Intendo la figura del tattoo artist come un compagno di viaggio interiore, e non come “il mago di Oz”. Il “Tatuaggio giusto”, se pur in stato embrionale, è già presente dentro di noi, va solo ripulito del superfluo, del giudizio, dall’ approccio esageratamente logico, dal concetto passeggero e modaiolo di bello o brutto; come in un processo di distillazione, ne va estratta l’essenza, l’emozione, l
’intenzione.

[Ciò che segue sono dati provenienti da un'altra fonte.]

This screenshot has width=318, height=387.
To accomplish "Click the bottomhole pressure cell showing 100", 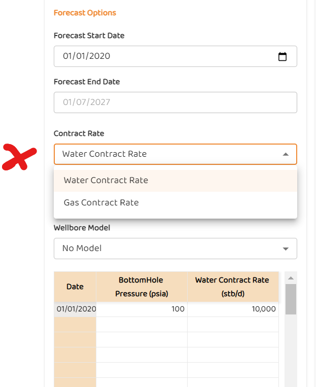I will 142,309.
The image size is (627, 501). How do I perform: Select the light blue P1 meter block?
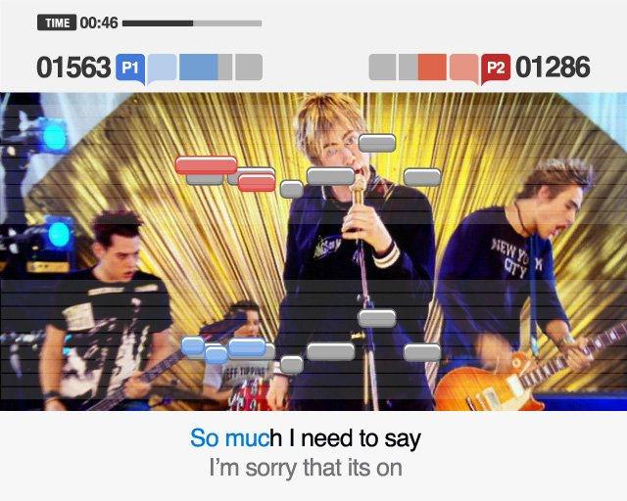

Ciò non esula dal senso estetico che è sicuramente di altrettanta importanza nella costruzione di un tatuaggio, dico solo che non si può confondere il mezzo col fine, che non si può “partire dalla fine”. L’opera, se pur in forma astratta, è nel seme, li è contenuto tutto ciò che serve; una buona terra, la giusta acqua e la cura faranno il resto, come il disegno, il gusto estetico, la scelta del miglior posizionamento sul corpo, il tatuaggio, diventeranno il mezzo per tradurre e manifestare le nostre emozioni. Una gradevole conseguenza di un percorso fatto insieme, di un processo creativo coerente e consapevole, ritmico e armonioso. Benvenuti in Atelier dunque. Mettetevi comodi, chiudete gli occhi e osservate, ascoltate…
E’ li che aspetta solo voi, che attende d’esser accolta e rivelata,
la vostra essenza, la vostra autenticità, il sigillo unico, l’opera ideale.